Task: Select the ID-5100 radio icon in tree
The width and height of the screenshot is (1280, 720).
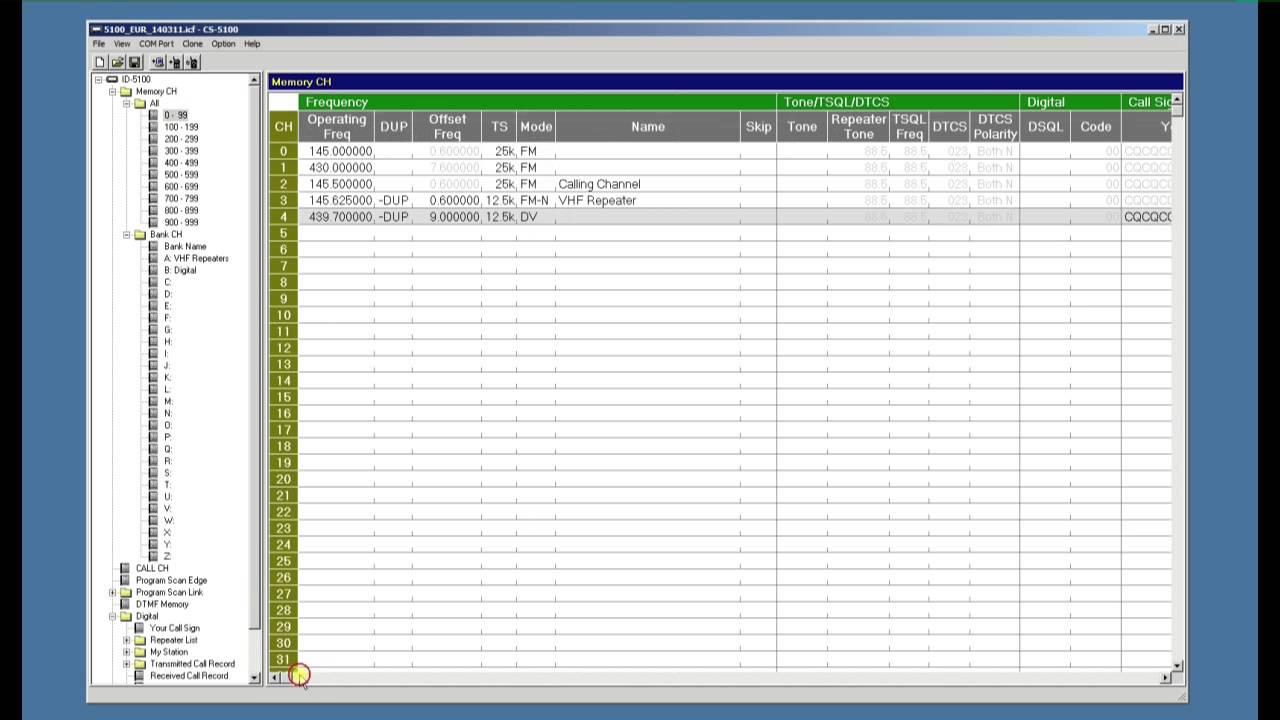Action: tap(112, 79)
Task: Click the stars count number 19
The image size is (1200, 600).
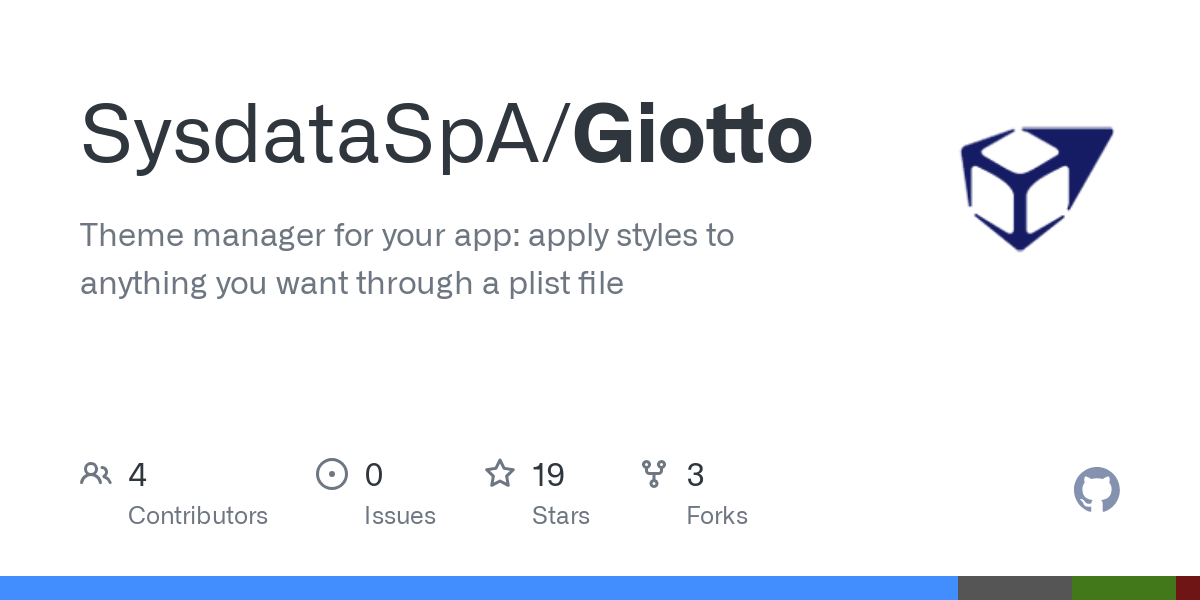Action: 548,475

────────────────

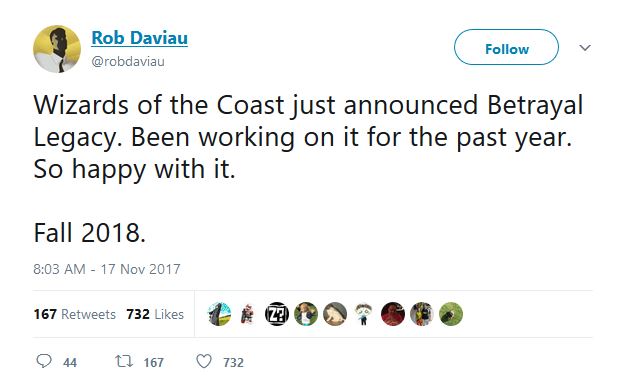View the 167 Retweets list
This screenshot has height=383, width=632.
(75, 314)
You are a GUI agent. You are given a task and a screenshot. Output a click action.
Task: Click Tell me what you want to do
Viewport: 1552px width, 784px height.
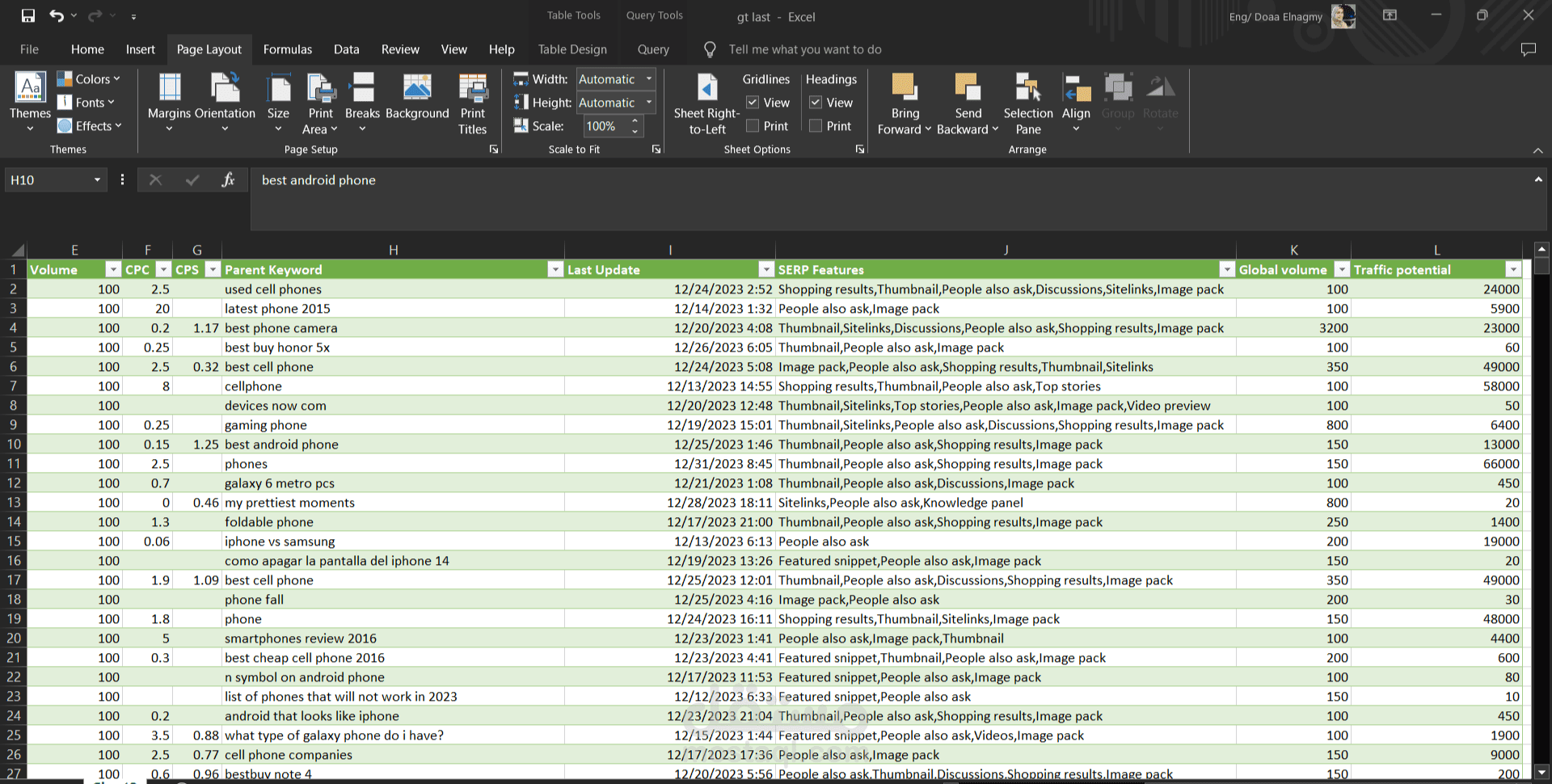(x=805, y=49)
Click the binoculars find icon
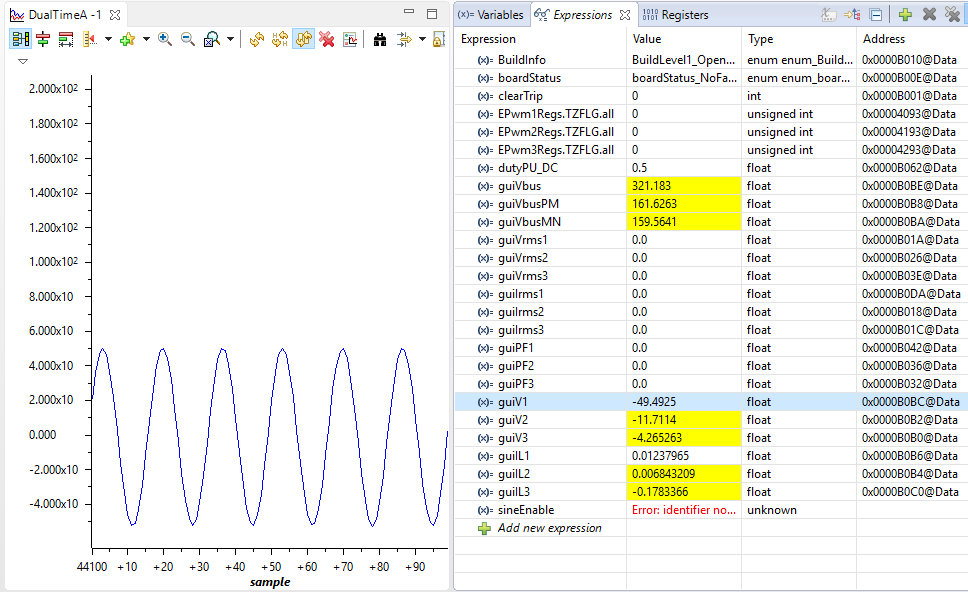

────────────────

» What the exercise asks:
Using the material above, report each line where "icon" occurs.

» Response to the task:
Task: Select the ID-5100 radio icon in tree
Click the binoculars find icon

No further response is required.